Between the 1980s and 2010, U.S. banks installed roughly 400,000 ATMs across the country, and bank teller employment did not collapse. It grew, from about 500,000 to nearly 600,000. The machines were doing the tellers' job, and the head count went up anyway.
That story is one of the cleaner versions of a pattern that runs through the economic record whenever a big new technology shows up, and it is the right starting point for thinking about AI and jobs.
Two Roads After a Leap
Every big technology leap presents companies with the same fork: use the new capability to do existing work with fewer people, or use it to do work that was not economically possible before. The first path is cost savings. The second is growth.
The cost-savings path has a ceiling, because you can only cut payroll down to zero in a given role and the saving stops the moment the last person is gone. The growth path has no obvious ceiling, because the new floor on what is affordable changes which markets exist in the first place. Banks could not have opened tens of thousands of new branches at the old per-branch cost. Once ATMs lowered that cost, the unit economics of a branch flipped, and the question stopped being how to cut staff and started being how many more locations to open.
More Tellers, Not Fewer
Economist James Bessen tracked the ATM case carefully. Between 1988 and 2004, the number of tellers required to run an average urban branch fell from about 20 to 13, which is the kind of efficiency gain that usually shows up as a headline about layoffs. Instead, banks used the savings to open more locations, urban branches grew by about 43%, and total teller employment kept climbing. The job changed shape along the way, with less cash handling and more product sales and relationship work, but the category got bigger, not smaller.
The cost cut was real enough. The growth that stacked on top of it was the larger story.
What Excel Actually Did
VisiCalc shipped in 1979, and Excel arrived for the Mac in 1985. The standard story is that spreadsheets gutted bookkeeping, and they did. Mid-skill bookkeeping clerks lost ground for decades. The less-told half is that accountant employment grew over the same stretch, because companies could now run forecasts, scenario models, and analyses that were too expensive to commission by hand. As NPR's Planet Money documented in its history of the electronic spreadsheet, accountants ended up doing more work, not less, because the lower unit cost of arithmetic expanded what was worth doing in the first place.

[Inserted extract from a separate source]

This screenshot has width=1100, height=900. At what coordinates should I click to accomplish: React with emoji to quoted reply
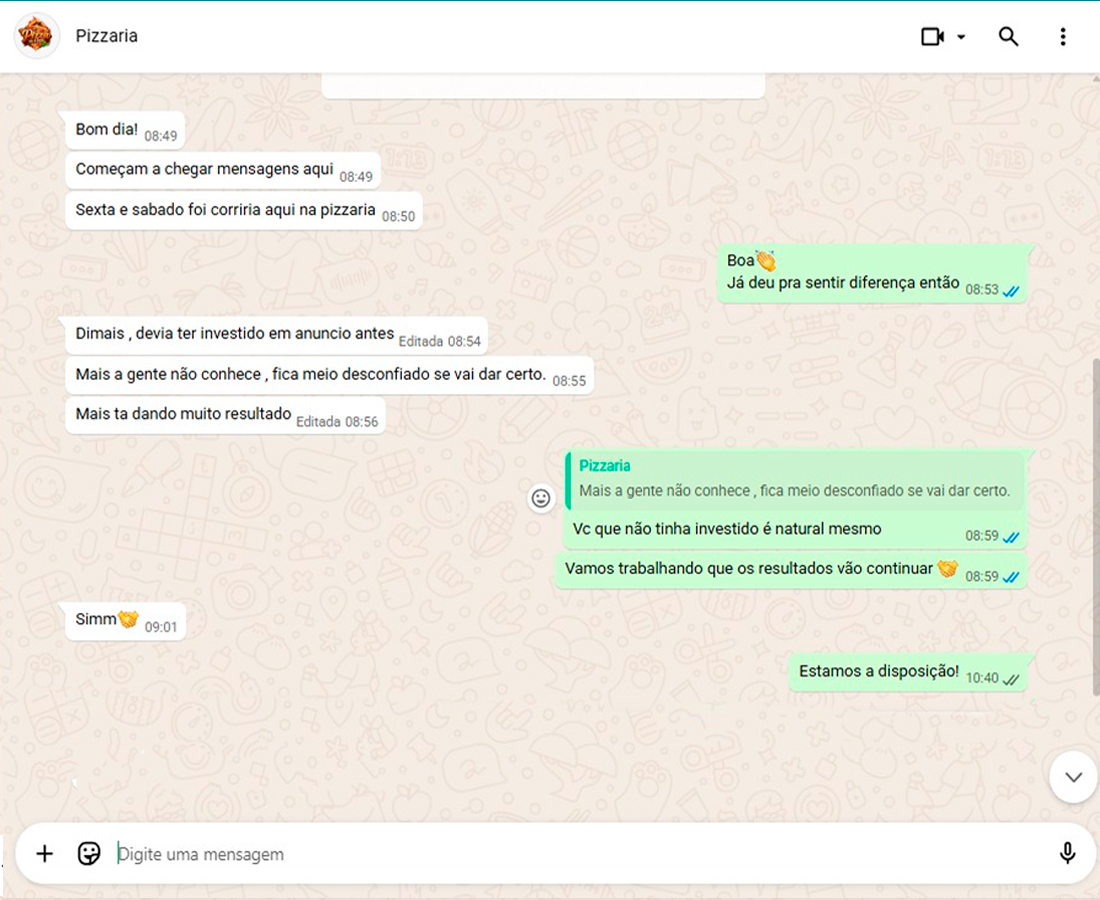click(x=541, y=498)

The category changed shape rather than shrinking.
The Long Lag
The 1980s and 1990s computerized white-collar work end to end and produced what economists called the productivity paradox, where capital investment in IT shot up while measured productivity growth slowed. Robert Solow's 1987 line was that you could see the computer age everywhere except in the productivity statistics, and the resolution took about a decade and a half to arrive. By the late 1990s the gains showed up, software developer employment grew into a multi-million-job category that did not exist at scale before, and entire industries restructured around computer-enabled growth rather than computer-enabled head count cuts.

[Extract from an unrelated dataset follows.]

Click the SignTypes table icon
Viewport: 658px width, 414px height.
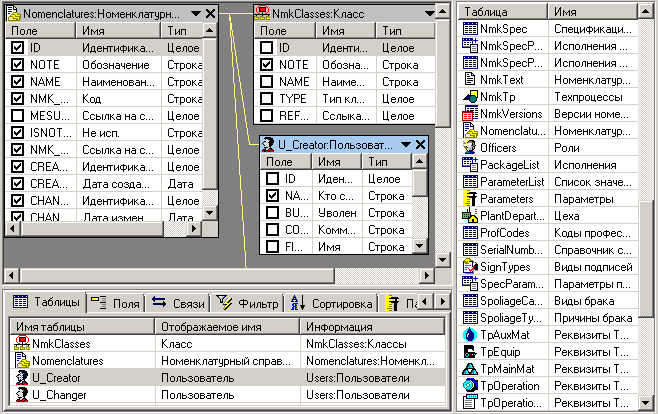(x=471, y=267)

Further back, the same pattern appears with electricity, the steam engine, and the assembly line. Each one produced a wave of cost cuts on existing work and a much larger wave of new work the technology made affordable.
Layoffs in the Lede
The current AI moment looks different from the inside, because the headlines are almost entirely about cuts: Klarna's AI assistant doing the work of 700 customer service agents, IBM planning to automate 30% of back-office roles, Ford's CEO saying half of white-collar America is on the line. The public discourse has settled almost entirely on the cost-savings axis, and the reason is that cost cuts are easy to predict. A CFO can sign off on cutting head count and write the savings into next quarter's plan, while the growth bet requires imagining a market that does not exist yet, building a product that depends on cheap intelligence, and finding customers who did not have a budget for that thing yesterday.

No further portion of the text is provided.